I detested Lord of the Flies. I was always one of those utopian thinkers and I was also a radical children’s libber and the damn tale offended me all to fuck.

Lord of the Flies IIRC (read it a long time ago) is a depiction of a group of boys from a boys’ school in which certain types of bullying were considered normal in the first place. A group of teenagers from other cultures would have been likely to behave very differently – with the differences varying with the cultures.

It never made sense to me to take it as being something universal about human nature.

Lord of the Flies had been required reading for many school kids, including me. The message of both the book and that it is required reading is — to me — that societal order is fleetingly fragile and, given the ‘opportunity’ to live outside of any societal order, humans would devolve into chaos and criminal actions, including murder.

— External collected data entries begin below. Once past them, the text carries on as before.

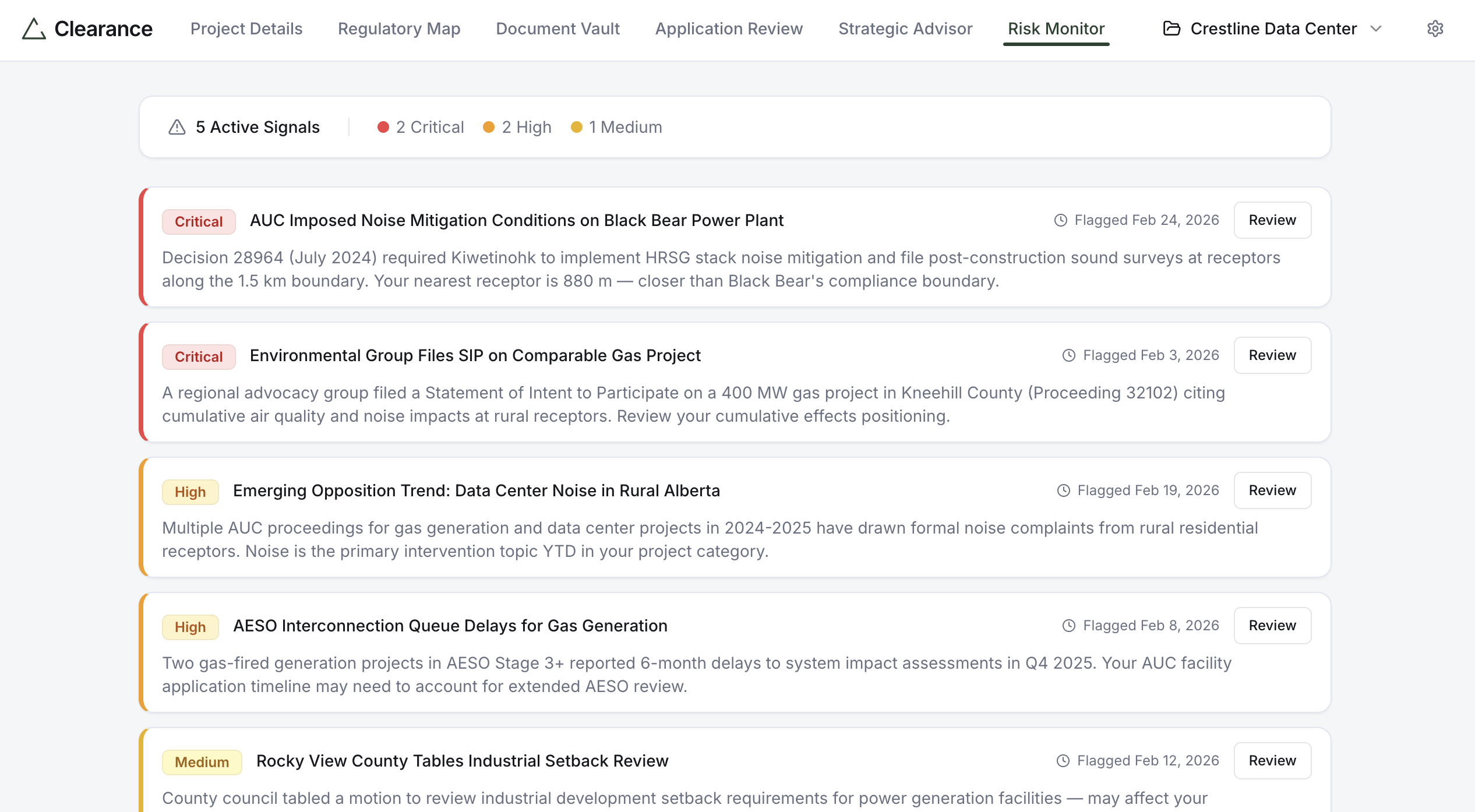Review the Environmental Group SIP signal
The width and height of the screenshot is (1475, 812).
[x=1272, y=355]
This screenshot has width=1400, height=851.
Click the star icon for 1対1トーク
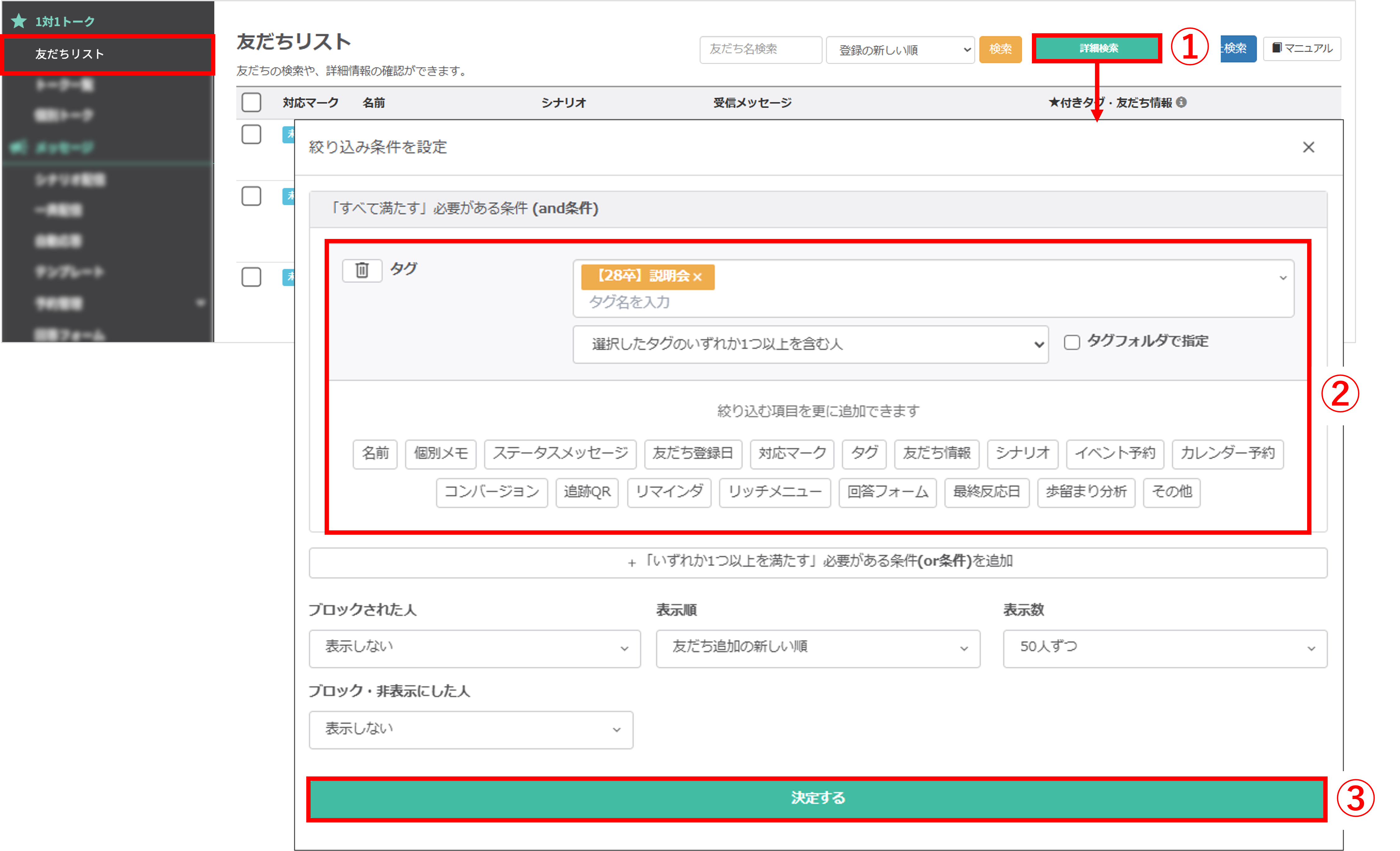[x=19, y=22]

The point with this real-life example is that is not necessarily the case, and people can choose to live in peace, harmony, cooperation, and civility. The point with the OP is less about the book and more of this harmonious nature of people.

I agree that that’s the message that’s usually given. I expect, however, that given the opportunity to live outside of any societal order but also given the presence of other humans, what most humans are actually going to do is to rapidly create a societal order.

From what we’ve seen of human societal orders, of course, that doesn’t rule out murder. That I think is going to depend on the particular group of people who get tossed into the situation; including what they’ve been raised to think is normal social behavior, as well as their individual natures.

I didn’t think the Lord of the Flies fictional example was implausible in itself. I think, and thought at the time when I read it, that assuming it could be generalized and would apply to any situation of teenagers on their own was wrong.

I’m still scarred by Piggy’s death.

In his essay “Why Nerds are Unpopular,” Paul Graham had this to say about LoTF:

Around the age of eleven, though, kids seem to start treating their family as a day job. They create a new world among themselves, and standing in this world is what matters, not standing in their family. Indeed, being in trouble in their family can win them points in the world they care about.

The problem is, the world these kids create for themselves is at first a very crude one. If you leave a bunch of eleven-year-olds to their own devices, what you get is Lord of the Flies. Like a lot of American kids, I read this book in school. Presumably it was not a coincidence. Presumably someone wanted to point out to us that we were savages, and that we had made ourselves a cruel and stupid world. This was too subtle for me. While the book seemed entirely believable, I didn’t get the additional message. I wish they had just told us outright that we were savages and our world was stupid.

The experience of the Tongan teenagers suggest that Graham’s assessment isn’t universal, but it does seem applicable to the culture in a lot of American public school systems. It certainly was the case for mine.

I’ve always preferred Heinlein’s Tunnel in the Sky (which I had thought was a deliberate response to Lord of the Flies, but turns out to predate it slightly): A bunch of teenagers are stranded on their own, and so create a society.

But I don’t think that LotF’s message is that teenagers are savages, or that they’re worse than “adult” society: Remember, their rescuer criticizes them for their violence… while captaining a warship on its way to a battle. The teenagers on the island were meant as a microcosm of human society, not a rejection of it.